WHAT THE TASK REQUIRES | Reproduce only the lines that begin at the line with "Given: Open location" and run to the end of the entries; omit every picture.

Dataset entries:
★ ★ ★

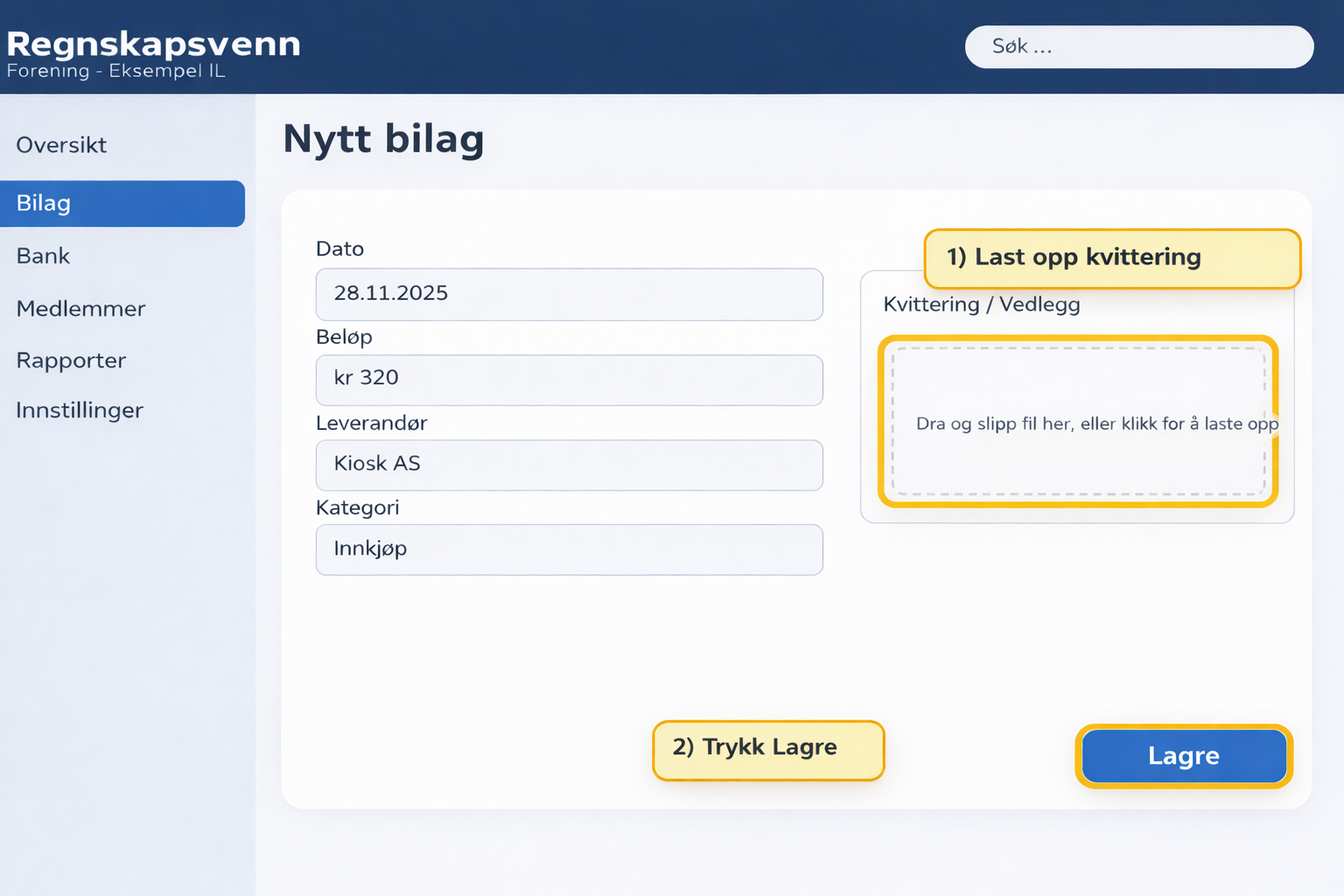Screen dimensions: 1344x896
Task: Click the Dato field showing 28.11.2025
Action: pyautogui.click(x=569, y=295)
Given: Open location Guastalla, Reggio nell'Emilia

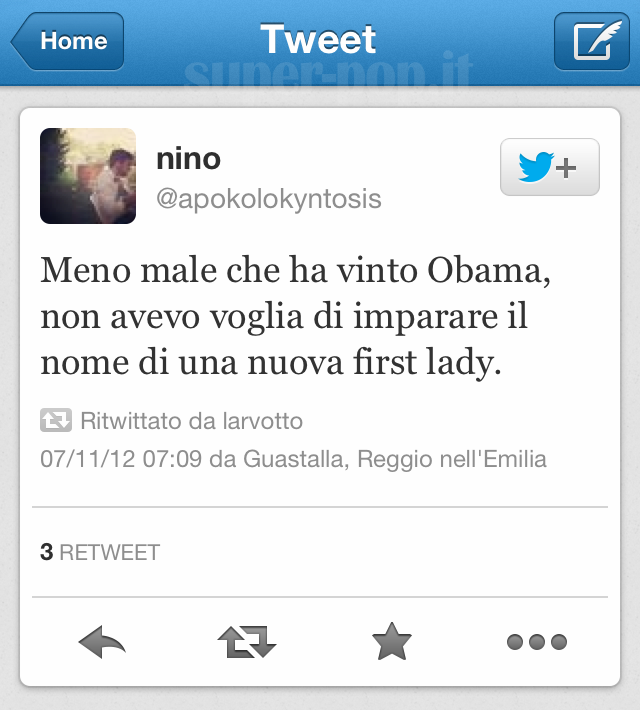Looking at the screenshot, I should coord(395,459).
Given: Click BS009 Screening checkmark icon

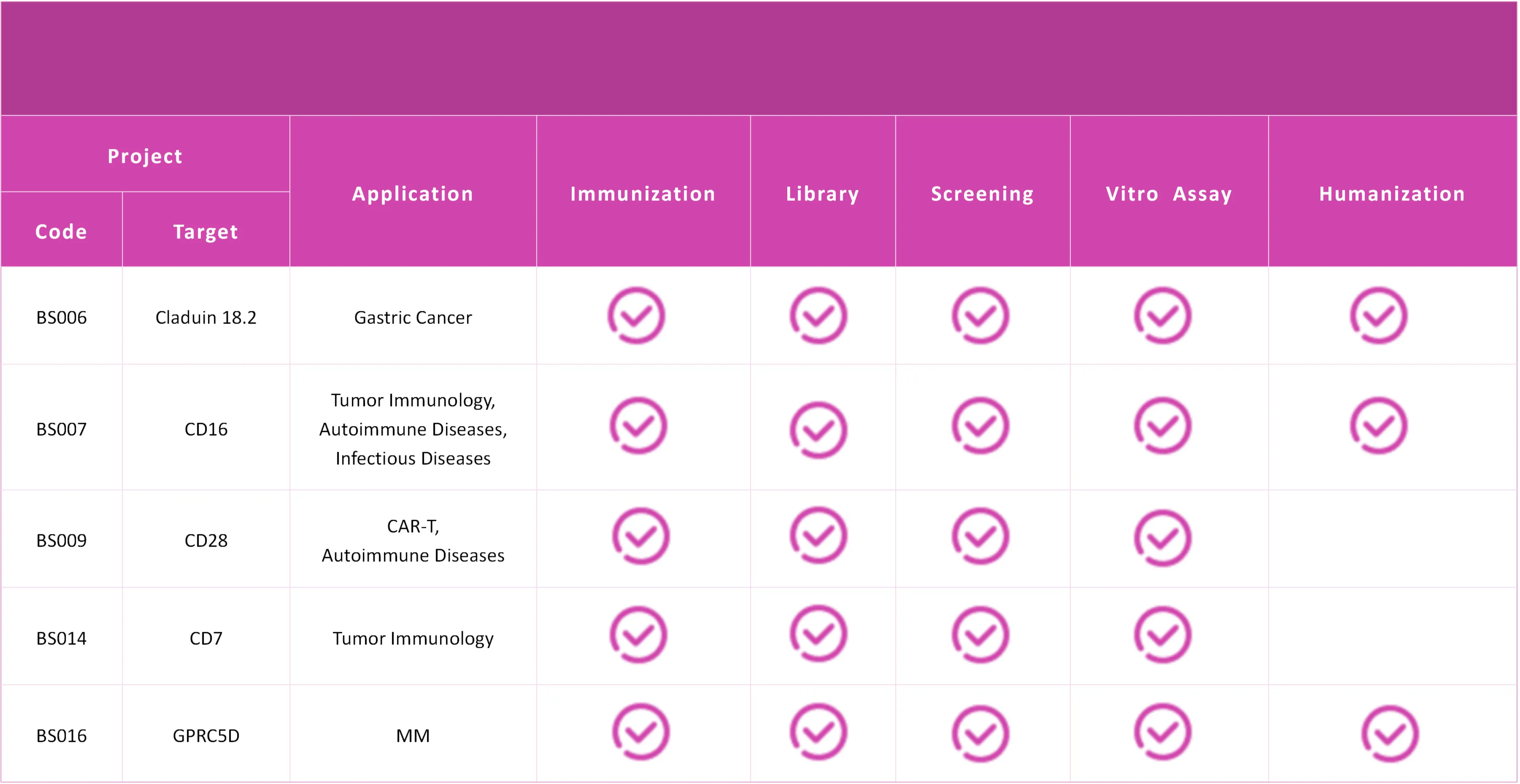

★ ★ ★

TASK RESPONSE |
Given: Open location Guastalla, Reggio nell'Emilia

Looking at the screenshot, I should coord(395,459).
Given: Click BS009 Screening checkmark icon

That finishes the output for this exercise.